You might wonder, is this discovery really that important? Isn’t it science just for the sake of it? Would a cell really mind having some litter laying around its protein synthesis offices? Well, actually, it would. Apart from just not being able to fulfil its function at the right compartment of the cell, a protein that isn’t where it’s supposed to be, can behave in an unpredicted and sometimes harmful way. This is one of the causes for Creutzfeldt-Jakob disease, otherwise known as the human form of mad cow disease. A so-called prion protein, the cause of this disease, is normally supposed to find itself in the cell membrane.

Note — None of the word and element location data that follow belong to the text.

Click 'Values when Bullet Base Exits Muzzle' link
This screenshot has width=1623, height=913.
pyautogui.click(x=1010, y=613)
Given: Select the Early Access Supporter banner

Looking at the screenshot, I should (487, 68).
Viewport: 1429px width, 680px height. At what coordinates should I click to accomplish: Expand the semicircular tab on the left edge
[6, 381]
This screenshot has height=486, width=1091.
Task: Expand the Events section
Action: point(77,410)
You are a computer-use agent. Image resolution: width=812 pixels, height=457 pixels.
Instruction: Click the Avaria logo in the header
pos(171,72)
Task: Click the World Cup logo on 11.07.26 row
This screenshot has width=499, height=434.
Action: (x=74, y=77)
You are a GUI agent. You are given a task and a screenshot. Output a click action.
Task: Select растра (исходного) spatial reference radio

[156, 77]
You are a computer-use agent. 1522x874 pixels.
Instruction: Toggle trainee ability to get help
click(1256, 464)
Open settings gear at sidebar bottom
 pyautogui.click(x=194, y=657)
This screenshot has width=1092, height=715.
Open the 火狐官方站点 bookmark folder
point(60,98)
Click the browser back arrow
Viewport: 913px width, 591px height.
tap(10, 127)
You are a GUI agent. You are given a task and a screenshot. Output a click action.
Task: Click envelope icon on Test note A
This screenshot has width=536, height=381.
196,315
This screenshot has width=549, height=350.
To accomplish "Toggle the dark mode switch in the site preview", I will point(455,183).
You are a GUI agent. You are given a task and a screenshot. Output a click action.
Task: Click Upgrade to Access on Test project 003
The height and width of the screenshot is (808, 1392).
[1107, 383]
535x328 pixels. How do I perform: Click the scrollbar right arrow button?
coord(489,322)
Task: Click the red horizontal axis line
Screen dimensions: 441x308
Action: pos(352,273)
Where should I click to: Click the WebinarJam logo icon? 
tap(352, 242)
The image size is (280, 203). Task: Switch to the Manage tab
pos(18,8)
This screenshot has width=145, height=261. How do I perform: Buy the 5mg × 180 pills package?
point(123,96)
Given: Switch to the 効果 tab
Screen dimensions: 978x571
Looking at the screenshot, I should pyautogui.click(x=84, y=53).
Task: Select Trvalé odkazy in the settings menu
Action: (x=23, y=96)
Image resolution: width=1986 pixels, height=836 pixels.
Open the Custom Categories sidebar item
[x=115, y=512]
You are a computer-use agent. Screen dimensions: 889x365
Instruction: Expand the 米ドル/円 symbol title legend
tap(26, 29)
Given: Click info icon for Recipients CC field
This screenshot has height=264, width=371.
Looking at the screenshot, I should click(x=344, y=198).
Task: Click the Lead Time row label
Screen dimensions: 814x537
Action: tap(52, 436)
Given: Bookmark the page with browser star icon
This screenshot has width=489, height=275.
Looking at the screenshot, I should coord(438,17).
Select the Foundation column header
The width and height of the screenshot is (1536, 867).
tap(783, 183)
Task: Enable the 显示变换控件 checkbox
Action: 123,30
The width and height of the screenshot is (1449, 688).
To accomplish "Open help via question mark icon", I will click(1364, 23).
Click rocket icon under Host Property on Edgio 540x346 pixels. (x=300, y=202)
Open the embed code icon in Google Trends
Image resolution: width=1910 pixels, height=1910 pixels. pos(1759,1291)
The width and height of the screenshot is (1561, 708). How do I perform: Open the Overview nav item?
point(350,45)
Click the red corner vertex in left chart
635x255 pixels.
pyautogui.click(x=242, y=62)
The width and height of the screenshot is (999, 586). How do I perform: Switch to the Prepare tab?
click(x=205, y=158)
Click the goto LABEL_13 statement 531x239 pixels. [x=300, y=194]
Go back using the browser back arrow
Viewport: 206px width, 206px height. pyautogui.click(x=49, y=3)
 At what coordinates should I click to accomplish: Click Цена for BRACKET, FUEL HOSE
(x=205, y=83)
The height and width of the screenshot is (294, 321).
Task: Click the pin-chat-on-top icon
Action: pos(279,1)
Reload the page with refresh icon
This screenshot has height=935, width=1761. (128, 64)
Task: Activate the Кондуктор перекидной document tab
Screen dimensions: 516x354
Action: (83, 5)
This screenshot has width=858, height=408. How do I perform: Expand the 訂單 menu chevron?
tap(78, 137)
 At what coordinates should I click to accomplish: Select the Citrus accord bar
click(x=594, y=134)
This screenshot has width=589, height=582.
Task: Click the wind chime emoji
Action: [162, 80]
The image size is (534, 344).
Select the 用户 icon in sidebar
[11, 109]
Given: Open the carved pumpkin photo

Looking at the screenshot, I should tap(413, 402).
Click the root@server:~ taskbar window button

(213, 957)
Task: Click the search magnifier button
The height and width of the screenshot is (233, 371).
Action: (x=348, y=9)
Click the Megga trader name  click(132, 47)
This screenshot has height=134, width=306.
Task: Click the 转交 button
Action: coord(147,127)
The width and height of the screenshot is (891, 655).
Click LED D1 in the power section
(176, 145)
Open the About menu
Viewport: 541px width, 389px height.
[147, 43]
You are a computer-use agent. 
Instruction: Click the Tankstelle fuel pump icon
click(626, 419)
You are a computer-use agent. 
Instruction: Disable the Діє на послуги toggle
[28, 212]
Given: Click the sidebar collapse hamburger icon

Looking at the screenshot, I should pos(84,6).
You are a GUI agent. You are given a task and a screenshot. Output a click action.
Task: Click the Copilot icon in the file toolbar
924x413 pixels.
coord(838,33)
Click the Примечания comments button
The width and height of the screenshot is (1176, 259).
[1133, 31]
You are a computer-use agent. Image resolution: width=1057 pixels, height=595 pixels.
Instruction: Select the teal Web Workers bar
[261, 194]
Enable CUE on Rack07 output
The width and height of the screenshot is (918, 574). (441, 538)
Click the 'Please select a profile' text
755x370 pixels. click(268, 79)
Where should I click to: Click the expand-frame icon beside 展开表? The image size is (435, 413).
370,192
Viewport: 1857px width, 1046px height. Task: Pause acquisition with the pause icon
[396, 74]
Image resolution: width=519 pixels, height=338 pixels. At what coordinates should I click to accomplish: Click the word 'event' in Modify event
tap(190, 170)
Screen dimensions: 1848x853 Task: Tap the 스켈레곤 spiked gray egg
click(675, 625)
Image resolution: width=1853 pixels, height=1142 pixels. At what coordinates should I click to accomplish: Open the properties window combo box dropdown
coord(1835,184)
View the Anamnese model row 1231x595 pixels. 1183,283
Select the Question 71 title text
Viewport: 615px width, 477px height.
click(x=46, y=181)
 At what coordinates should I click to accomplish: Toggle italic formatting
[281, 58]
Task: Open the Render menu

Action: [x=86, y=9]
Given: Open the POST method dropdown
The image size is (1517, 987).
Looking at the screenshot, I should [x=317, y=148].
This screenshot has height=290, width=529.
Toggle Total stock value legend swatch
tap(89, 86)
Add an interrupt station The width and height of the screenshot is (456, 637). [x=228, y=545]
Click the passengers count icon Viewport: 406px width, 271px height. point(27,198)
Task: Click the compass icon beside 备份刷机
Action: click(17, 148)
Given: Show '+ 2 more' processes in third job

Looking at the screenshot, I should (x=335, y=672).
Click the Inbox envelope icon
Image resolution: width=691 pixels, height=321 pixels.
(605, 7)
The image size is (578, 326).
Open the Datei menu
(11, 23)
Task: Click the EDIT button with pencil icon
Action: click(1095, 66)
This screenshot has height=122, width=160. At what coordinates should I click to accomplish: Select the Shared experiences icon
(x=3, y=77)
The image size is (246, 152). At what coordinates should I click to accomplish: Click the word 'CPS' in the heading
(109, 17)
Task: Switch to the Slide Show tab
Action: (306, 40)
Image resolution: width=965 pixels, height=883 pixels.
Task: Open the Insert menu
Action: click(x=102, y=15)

But when it doesn’t and stays in the cell cytoplasm (where protein synthesis occurs) it tends to form aggregates which are very resistant to being cleaned up. These aggregates start affecting the functioning of the whole cell, and because the protein is mainly produced in the brain cells, the brain’s function gets severely impaired. If this research goes further, maybe the scientists will be able to better understand the onset of the disease, and maybe even come up with novel therapies to either treat patients affected by it, or prevent its development in people who have a family history.
So that’s the story. In our cells, bin men work as fast as they can to remove junk proteins which are undelivered. And wouldn’t it be great if all the junk mail we receive was binned just as it’s being put in its envelope?

1. Protein targeting and degradation are coupled for elimination of mislocalized proteins.